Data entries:
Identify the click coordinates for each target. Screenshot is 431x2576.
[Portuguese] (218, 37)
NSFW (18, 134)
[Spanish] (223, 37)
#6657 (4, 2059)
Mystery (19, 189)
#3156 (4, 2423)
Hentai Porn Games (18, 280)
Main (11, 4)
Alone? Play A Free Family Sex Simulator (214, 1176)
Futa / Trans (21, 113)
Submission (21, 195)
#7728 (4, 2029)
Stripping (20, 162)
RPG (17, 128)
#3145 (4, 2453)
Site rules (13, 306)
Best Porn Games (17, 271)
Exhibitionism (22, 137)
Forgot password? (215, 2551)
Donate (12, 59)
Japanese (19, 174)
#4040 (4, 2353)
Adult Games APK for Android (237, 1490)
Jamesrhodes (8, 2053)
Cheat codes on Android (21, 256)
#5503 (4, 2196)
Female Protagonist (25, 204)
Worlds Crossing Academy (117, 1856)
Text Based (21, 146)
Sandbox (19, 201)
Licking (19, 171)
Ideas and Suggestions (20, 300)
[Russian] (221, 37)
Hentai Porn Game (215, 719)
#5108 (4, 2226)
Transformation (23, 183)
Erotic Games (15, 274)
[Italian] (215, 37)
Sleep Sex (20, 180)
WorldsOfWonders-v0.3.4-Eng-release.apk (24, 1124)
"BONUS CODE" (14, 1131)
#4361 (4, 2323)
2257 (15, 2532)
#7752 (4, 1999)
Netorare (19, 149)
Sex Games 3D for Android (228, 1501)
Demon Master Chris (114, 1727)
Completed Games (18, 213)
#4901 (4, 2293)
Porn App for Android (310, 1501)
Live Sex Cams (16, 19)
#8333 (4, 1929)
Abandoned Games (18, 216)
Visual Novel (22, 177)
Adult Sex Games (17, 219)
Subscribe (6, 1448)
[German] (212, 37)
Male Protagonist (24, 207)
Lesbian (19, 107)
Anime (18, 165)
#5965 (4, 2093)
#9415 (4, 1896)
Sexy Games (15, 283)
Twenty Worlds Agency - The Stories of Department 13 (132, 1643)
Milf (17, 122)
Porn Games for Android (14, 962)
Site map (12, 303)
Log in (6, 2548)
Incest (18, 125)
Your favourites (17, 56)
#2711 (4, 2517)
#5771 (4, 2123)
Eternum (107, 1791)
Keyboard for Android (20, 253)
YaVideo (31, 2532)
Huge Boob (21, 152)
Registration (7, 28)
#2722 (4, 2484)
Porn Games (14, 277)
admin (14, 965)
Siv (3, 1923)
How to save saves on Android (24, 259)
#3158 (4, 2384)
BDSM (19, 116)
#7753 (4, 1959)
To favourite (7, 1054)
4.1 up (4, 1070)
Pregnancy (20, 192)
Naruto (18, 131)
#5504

PROBLEM DESCRIPTION: In the entries above, which lines hold the string "Games"? Report all of them.

WRITTEN REPLY:
Hentai Porn Games (18, 280)
Best Porn Games (17, 271)
Adult Games APK for Android (237, 1490)
Erotic Games (15, 274)
Sex Games 3D for Android (228, 1501)
Completed Games (18, 213)
Abandoned Games (18, 216)
Adult Sex Games (17, 219)
Sexy Games (15, 283)
Porn Games for Android (14, 962)
Porn Games (14, 277)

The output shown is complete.